Publication Date: August 2002

Publisher: Library of Congress. Congressional Research Service

Author(s):

Research Area: Agriculture, forestry and fishing

Type:

Abstract:

The 2002 farm bill radically overhauls the peanut program, by completely replacing the supply and price management system in place for more than 60 years. It repeals the limit set on the amount of peanuts that farmers can sell domestically for food consumption, and substitutes in large part the revenue this "quota" system with its high level of price support had guaranteed them, with an infusion of annual government payments to "historic" peanut producers. The new program's price support and income subsidy features (covering the 2002 to 2007 crops) are similar to those authorized for producers of other crops. These will ensure that "historic" producers receive a return roughly comparable to what they accessed in the past, after taking into account they will no longer have to rent or buy quota. Actual returns will vary among farmers, depending on whether they had produced quota peanuts and had incurred the additional cost of renting quota. As part of this historic change, owners of peanut quota will be compensated for elimination of an income-generating asset.

As background, the 1996-2001 peanut program largely kept intact the broad outlines of previous policy except for two changes. Reflecting a compromise between growers and shellers (the marketers of peanuts to food manufacturers) and calls by others for the program's repeal, Congress in 1996 reduced the quota loan rate by 10% to $610 per ton. Other changes were intended to ensure the program operated at "no-cost" to taxpayers. The House during farm bill debate rejected program opponents' efforts to modify the Agriculture Committee-reported package by a 3-vote margin. From 1996 through 1998, program opponents pressed for further change, but failed in securing passage of amendments offered to agriculture spending bills. In other action, three emergency farm aid packages in the 1999-2001 period provided a total of $170 million in supplemental income payments to peanut growers. Another issue that lawmakers addressed in 2000, and may again face, is whether to assist growers to cover their share of program losses.

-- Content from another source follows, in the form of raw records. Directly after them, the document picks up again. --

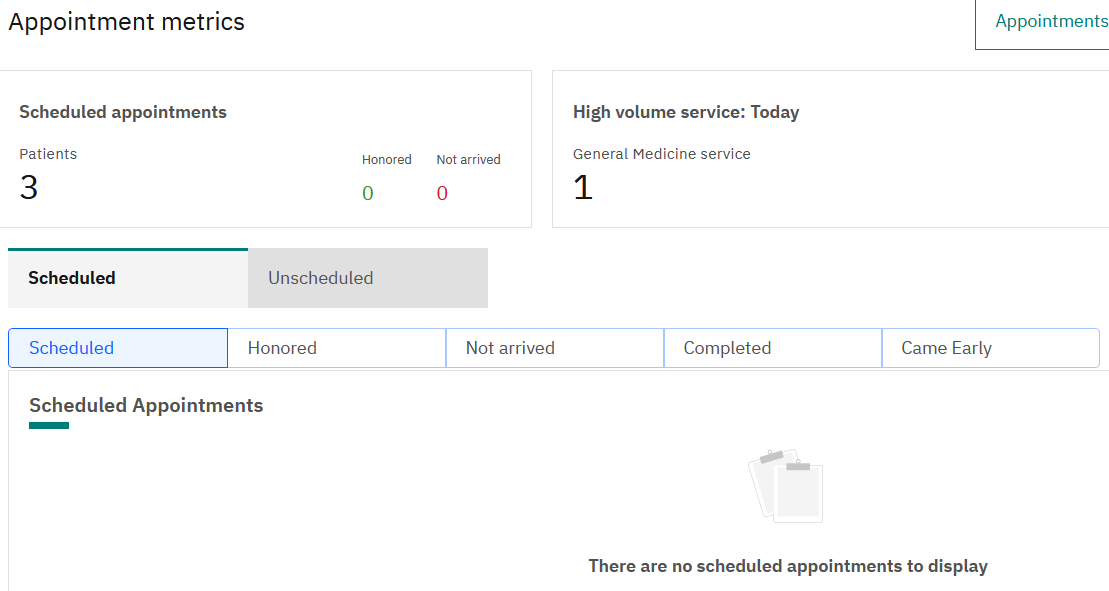Select the Came Early filter segment

coord(990,348)
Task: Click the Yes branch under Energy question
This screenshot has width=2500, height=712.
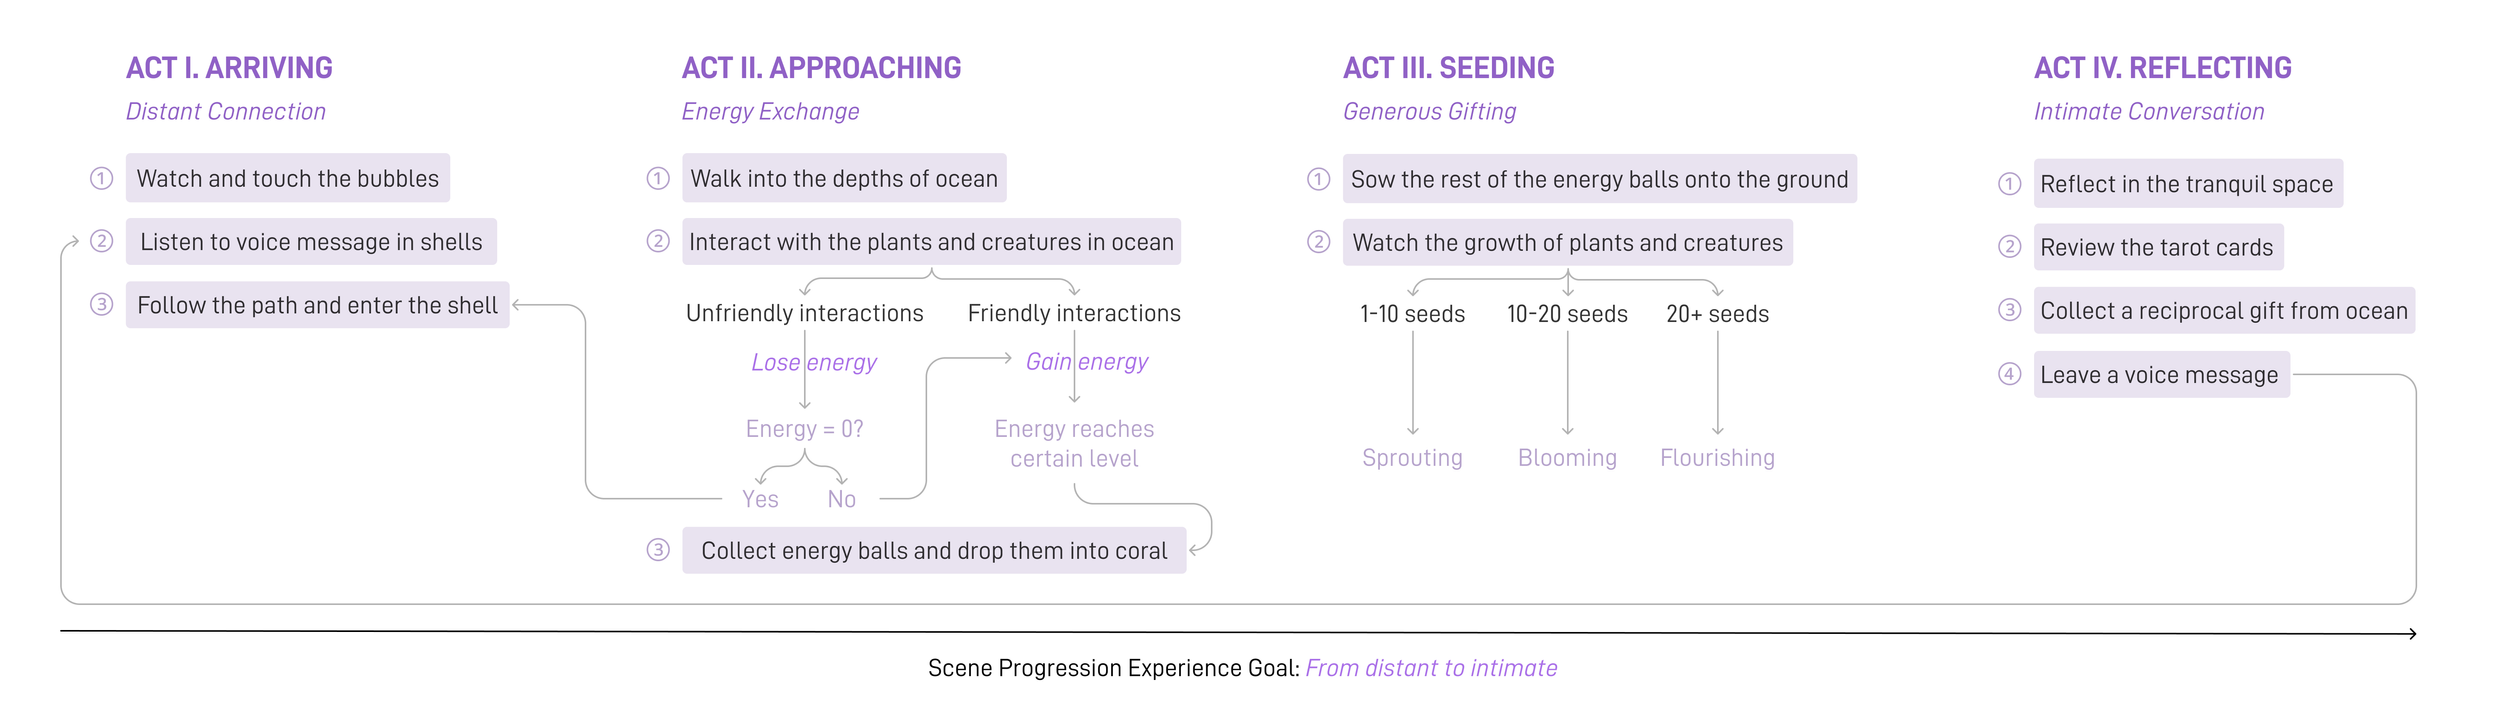Action: (x=760, y=499)

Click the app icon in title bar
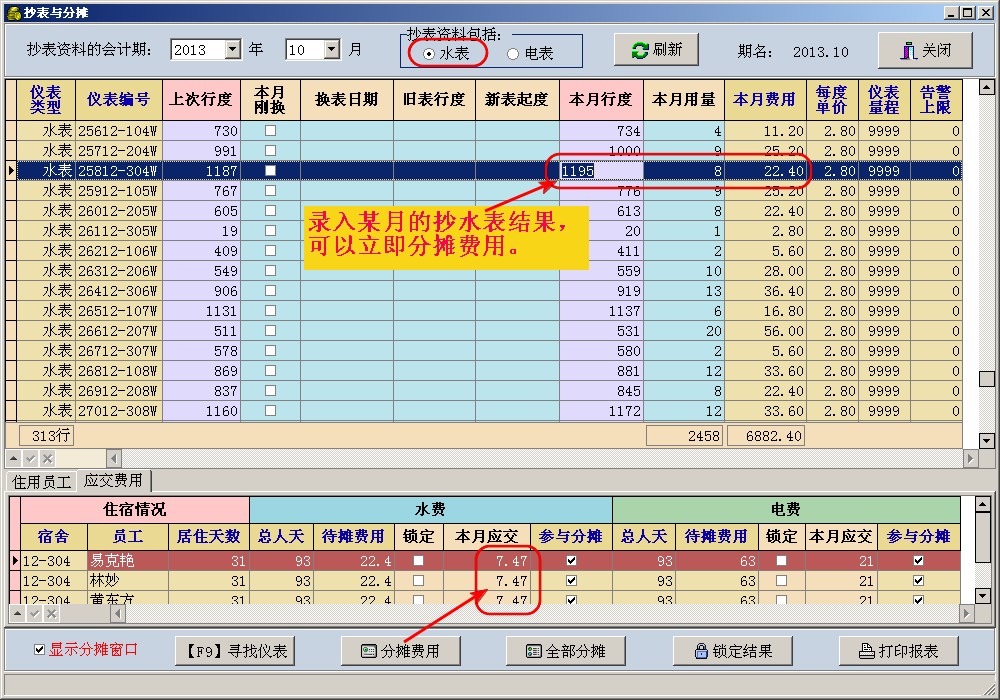(13, 13)
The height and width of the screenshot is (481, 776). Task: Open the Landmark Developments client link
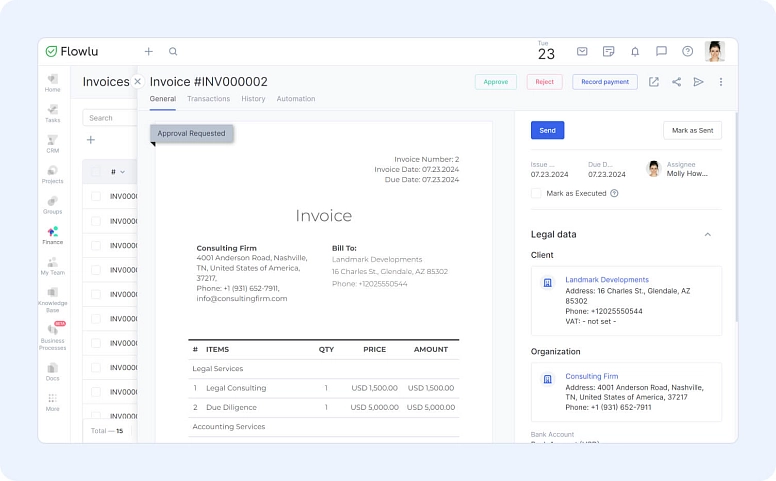(x=606, y=280)

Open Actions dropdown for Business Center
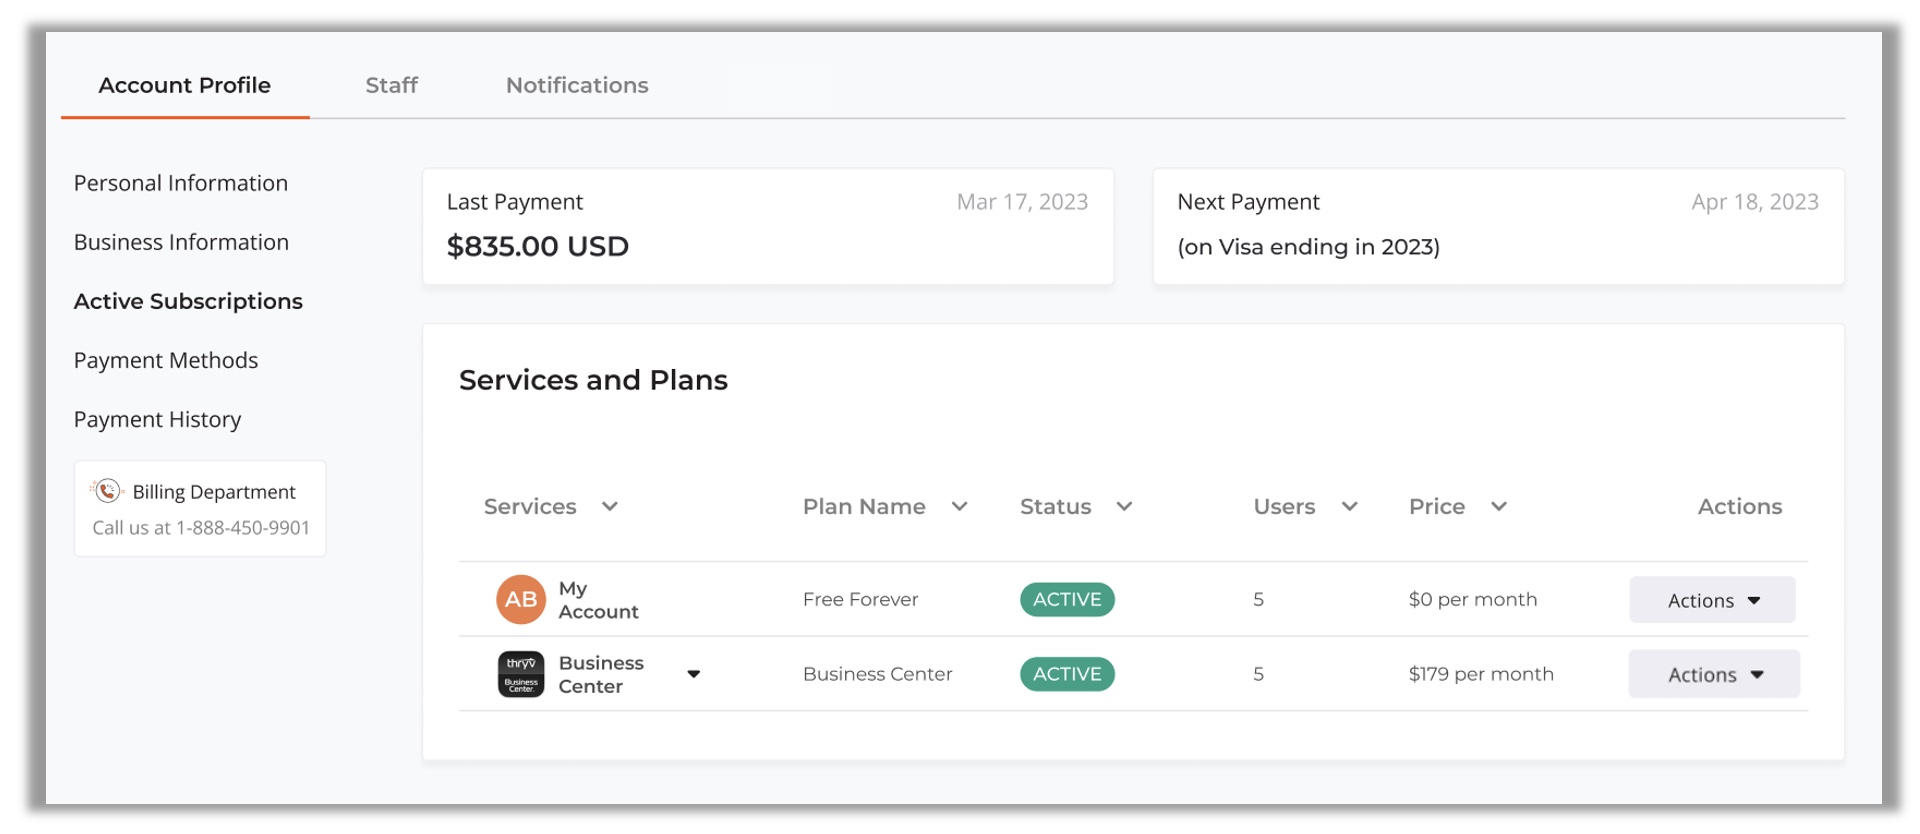pyautogui.click(x=1713, y=675)
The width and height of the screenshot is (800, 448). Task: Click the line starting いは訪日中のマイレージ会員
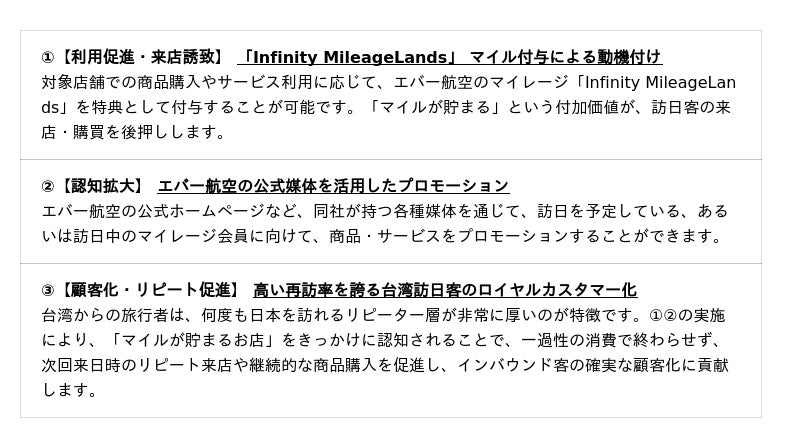point(381,236)
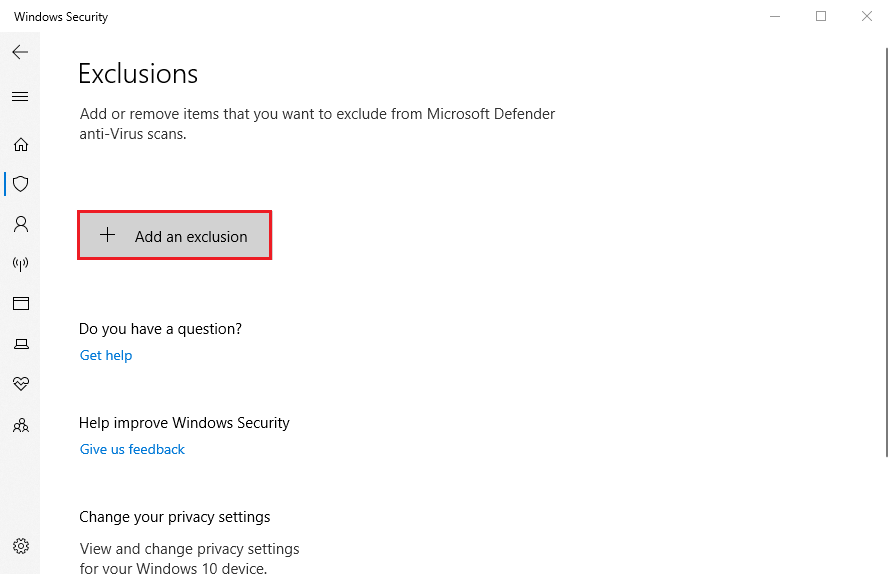Close the Windows Security window

(x=867, y=16)
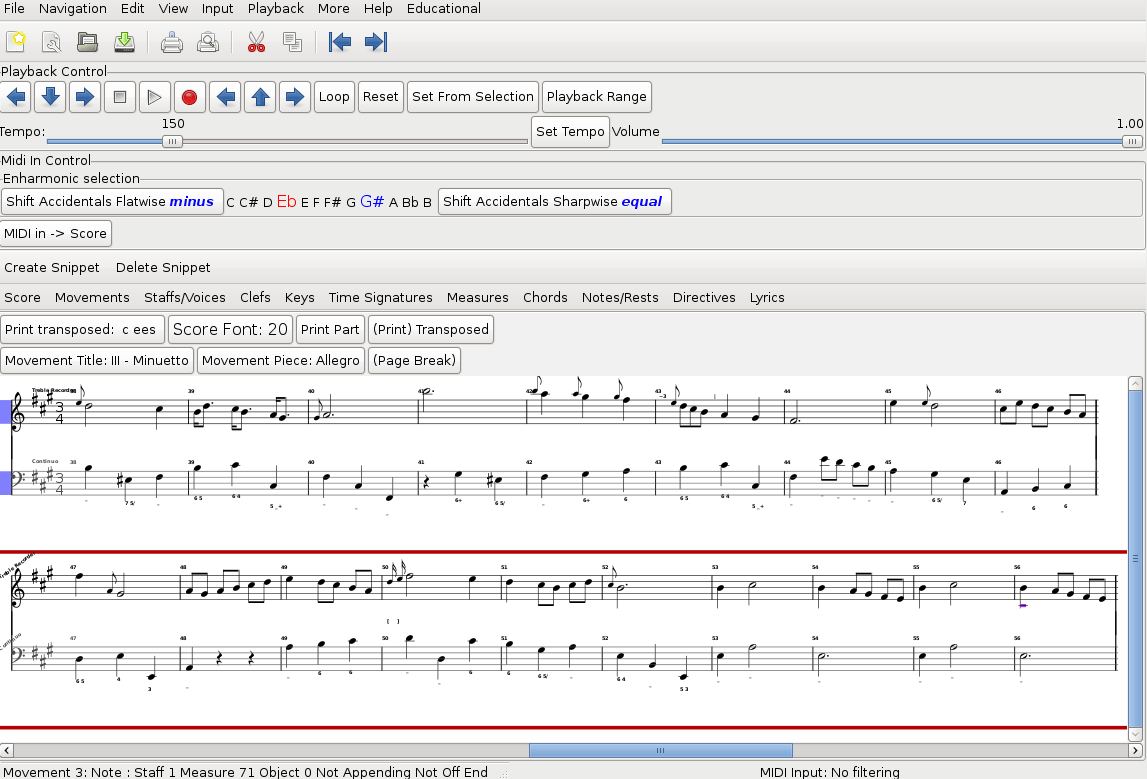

The new program reflects an approach proposed by many peanut farmers in the Southeast (the largest peanut producing region ) and some in the Southwest who had concluded that the quota program could not be sustained for political and economic reasons. They were concerned that the quota system could not be defended much longer against opponents (food manufacturers and those ideologically opposed to government management of a food commodity) who had sought for many years to "reform" the program. These farmers also realized changes were needed to address competitive pressures from increased peanut and related product imports under the terms of current and anticipated trade agreements, and that additional budget resources made available for commodity programs could facilitate a policy change.

With peanuts marketed internationally at a price much lower than the level at which the past program supported the U.S. price of food peanuts, the peanut quota structure and import restrictions (by controlling the supply and significantly affecting the price) placed the cost of the peanut program largely upon the buyers of peanuts (manufacturers and consumers). The new program's changes shift these costs largely to the federal government and taxpayers.